**Stated problem**
Format the stretch of items from the start through the line containing "coord(60,110)" as a JSON list of strings, one string per line, with blank lines omitted.

**Provided records**
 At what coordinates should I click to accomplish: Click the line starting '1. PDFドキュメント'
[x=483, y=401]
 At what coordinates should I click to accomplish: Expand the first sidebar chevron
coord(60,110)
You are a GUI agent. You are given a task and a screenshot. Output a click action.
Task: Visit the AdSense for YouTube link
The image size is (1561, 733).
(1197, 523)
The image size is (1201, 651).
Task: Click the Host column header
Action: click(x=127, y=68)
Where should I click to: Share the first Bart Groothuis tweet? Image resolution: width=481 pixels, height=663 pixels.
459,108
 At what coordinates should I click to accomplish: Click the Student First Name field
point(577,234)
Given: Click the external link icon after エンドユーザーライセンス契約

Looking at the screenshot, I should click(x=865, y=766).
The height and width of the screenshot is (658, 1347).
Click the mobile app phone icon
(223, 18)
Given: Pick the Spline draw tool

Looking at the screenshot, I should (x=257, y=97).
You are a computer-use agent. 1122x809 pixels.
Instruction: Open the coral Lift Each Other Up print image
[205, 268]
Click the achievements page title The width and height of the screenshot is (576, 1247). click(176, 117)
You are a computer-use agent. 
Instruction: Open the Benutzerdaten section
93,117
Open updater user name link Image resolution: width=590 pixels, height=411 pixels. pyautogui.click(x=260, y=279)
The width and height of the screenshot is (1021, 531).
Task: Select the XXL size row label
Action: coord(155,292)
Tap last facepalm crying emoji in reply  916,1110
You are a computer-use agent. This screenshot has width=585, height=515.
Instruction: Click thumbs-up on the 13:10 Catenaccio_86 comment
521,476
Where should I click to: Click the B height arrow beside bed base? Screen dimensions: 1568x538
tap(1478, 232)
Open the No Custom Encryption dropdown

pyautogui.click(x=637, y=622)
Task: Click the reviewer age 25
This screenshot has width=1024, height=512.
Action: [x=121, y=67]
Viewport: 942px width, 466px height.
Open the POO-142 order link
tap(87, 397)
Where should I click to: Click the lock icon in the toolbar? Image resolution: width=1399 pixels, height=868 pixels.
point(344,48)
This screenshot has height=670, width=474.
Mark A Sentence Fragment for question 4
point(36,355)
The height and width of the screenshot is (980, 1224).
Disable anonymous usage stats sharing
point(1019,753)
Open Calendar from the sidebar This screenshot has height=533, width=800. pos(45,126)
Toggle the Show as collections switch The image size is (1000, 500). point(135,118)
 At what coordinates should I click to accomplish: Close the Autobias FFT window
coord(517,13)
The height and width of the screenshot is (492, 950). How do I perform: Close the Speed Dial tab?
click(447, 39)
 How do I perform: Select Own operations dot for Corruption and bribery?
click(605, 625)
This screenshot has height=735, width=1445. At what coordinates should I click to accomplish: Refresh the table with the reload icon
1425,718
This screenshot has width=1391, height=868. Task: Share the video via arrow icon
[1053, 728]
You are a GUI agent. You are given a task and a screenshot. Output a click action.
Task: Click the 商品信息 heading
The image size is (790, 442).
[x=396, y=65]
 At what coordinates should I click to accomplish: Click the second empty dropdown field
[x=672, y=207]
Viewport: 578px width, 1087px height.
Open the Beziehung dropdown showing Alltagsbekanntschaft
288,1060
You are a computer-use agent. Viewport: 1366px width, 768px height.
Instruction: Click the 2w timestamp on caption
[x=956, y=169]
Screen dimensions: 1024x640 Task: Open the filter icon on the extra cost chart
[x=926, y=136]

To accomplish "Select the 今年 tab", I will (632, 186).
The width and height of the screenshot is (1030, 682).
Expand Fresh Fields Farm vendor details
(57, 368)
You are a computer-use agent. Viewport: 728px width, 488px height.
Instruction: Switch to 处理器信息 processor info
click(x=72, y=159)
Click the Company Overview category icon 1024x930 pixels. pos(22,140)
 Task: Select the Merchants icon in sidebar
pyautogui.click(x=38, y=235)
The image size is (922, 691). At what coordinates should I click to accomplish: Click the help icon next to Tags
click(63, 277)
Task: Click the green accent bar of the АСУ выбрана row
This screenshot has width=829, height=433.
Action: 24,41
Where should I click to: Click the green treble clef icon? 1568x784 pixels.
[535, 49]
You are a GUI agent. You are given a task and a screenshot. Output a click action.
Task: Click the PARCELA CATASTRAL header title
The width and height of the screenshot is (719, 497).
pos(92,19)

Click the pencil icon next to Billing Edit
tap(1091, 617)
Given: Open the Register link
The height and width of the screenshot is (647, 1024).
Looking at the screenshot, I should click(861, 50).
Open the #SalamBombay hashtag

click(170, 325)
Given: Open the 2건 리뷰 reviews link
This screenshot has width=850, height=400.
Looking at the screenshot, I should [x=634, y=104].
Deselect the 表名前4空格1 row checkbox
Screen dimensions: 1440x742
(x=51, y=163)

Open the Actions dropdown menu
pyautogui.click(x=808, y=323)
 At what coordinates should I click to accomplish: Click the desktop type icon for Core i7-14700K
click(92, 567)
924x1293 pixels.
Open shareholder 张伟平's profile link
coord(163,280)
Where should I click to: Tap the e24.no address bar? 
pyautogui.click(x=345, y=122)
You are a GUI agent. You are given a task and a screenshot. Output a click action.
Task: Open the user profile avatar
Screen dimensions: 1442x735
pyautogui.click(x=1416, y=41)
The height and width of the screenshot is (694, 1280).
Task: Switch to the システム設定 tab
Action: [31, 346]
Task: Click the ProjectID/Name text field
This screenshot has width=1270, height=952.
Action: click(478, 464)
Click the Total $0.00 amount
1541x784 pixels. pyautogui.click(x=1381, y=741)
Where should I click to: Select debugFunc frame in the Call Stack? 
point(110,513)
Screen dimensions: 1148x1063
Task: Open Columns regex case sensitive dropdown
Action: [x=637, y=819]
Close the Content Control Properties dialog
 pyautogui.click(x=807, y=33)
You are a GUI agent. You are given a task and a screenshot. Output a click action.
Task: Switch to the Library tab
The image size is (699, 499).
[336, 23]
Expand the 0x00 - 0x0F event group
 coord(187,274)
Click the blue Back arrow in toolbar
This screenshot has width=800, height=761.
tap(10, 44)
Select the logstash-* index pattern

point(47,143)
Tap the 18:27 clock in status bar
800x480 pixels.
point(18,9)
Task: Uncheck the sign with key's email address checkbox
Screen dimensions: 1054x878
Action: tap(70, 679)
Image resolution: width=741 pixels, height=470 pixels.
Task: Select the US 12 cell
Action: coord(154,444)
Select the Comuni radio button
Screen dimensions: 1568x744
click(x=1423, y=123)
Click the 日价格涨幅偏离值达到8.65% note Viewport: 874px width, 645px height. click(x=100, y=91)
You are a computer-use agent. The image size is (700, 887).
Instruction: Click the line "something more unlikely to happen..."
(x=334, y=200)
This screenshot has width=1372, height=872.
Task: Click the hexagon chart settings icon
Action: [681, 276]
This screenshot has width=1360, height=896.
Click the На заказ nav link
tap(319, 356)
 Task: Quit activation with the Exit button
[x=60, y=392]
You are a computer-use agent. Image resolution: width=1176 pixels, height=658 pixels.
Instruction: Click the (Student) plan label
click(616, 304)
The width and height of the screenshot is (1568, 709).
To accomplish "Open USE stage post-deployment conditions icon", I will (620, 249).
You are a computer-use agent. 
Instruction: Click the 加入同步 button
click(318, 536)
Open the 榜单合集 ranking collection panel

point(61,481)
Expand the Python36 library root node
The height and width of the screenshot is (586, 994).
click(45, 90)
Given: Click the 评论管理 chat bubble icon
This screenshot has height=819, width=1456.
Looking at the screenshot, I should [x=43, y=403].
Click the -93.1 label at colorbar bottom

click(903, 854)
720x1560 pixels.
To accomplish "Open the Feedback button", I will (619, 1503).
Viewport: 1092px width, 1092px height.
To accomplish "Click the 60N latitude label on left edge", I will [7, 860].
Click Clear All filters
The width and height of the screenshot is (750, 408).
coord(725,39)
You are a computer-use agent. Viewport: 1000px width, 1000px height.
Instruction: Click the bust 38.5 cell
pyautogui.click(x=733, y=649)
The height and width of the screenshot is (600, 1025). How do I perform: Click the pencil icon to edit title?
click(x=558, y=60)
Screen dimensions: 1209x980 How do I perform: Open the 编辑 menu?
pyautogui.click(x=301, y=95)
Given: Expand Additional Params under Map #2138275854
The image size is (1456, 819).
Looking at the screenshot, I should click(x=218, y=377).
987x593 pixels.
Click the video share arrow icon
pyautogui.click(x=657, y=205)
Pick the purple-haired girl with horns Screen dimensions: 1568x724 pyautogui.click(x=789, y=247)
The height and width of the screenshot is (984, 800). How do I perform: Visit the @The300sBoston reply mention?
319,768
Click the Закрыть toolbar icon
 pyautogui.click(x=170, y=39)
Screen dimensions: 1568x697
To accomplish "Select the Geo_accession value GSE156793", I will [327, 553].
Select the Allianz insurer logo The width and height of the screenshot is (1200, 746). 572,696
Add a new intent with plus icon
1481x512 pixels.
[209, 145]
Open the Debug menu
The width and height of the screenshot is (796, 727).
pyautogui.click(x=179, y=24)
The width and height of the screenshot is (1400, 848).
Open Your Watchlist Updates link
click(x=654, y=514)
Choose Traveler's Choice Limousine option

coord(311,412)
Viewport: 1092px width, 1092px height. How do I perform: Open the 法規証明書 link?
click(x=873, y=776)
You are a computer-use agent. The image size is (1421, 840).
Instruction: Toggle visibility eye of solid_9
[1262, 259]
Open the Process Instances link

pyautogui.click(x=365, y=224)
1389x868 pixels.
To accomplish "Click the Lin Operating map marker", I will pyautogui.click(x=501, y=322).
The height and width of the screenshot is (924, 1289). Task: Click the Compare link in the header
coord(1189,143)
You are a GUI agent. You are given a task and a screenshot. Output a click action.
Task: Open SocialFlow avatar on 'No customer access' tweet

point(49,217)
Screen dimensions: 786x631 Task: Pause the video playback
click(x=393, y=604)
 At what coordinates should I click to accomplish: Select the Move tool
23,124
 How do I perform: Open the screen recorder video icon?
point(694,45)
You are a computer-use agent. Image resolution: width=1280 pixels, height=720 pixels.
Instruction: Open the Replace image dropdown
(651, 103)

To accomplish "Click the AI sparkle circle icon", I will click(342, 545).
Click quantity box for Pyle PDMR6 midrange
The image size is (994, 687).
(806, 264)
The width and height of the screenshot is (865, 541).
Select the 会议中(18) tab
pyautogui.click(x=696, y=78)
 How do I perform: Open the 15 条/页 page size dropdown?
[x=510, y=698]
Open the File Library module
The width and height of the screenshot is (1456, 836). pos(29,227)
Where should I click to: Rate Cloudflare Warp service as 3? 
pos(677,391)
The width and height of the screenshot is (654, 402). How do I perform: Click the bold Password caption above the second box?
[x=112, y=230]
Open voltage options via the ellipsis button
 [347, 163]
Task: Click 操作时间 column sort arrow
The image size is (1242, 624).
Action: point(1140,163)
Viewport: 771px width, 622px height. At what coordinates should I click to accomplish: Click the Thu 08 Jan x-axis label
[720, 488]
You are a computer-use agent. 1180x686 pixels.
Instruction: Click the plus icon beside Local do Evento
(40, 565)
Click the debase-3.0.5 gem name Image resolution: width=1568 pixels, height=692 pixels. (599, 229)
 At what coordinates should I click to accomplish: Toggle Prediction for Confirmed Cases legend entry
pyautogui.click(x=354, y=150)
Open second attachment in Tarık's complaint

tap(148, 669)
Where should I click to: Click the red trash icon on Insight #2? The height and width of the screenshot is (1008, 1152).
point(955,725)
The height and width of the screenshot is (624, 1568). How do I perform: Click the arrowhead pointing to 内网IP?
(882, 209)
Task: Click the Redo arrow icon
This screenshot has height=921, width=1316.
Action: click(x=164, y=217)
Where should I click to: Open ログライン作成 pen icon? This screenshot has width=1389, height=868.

**Output for this exercise**
[
  " At what coordinates should I click to accomplish: Click the line starting '1. PDFドキュメント'",
  "[x=483, y=401]",
  " At what coordinates should I click to accomplish: Expand the first sidebar chevron",
  "coord(60,110)"
]